Das Winterhochwasser – Januar 1995
Das Jahr 1995 ging als eines der einsatzreichsten und prägendsten Hochwasserjahre in die Geschichte der mainfränkischen Feuerwehren ein. Ende Januar führte eine extreme Wetterlage aus tagelangem Dauerregen und plötzlicher Schneeschmelze dazu, dass die Böden keine Feuchtigkeit mehr aufnehmen konnten.

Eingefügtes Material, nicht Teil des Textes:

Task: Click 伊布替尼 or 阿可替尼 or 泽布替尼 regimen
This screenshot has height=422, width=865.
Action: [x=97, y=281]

Die Folge war eine der schwersten Hochwasserkatastrophen des Jahrzehnts, die auch vor dem Markt Reichenberg nicht halt machte.
Für die Freiwillige Feuerwehr Reichenberg bedeutete diese Großschadenslage den Ausnahmezustand und einen tagelangen, kräftezehrenden Dauereinsatz im Ortskern.
Besonders die geografische Lage Reichenbergs wurde der Gemeinde in diesen Januartagen zum Verhängnis. Im Altort – im Bereich der Linde – fließen mit dem Guttenberger Bach, dem Sichelsgrundbach, dem Lindbach und dem Geisbergbach gleich vier Bachläufe zusammen. Die sonst so beschaulichen Gewässer schwollen durch die enormen Wassermassen binnen kürzester Zeit zu reißenden Strömen an. Das Kanalsystem und die engen Bachbetten konnten die Fluten nicht mehr fassen, sodass das Wasser über die Ufer trat und den tiefer gelegenen Ortskern sowie den Sportplatz meterhoch überschwemmte.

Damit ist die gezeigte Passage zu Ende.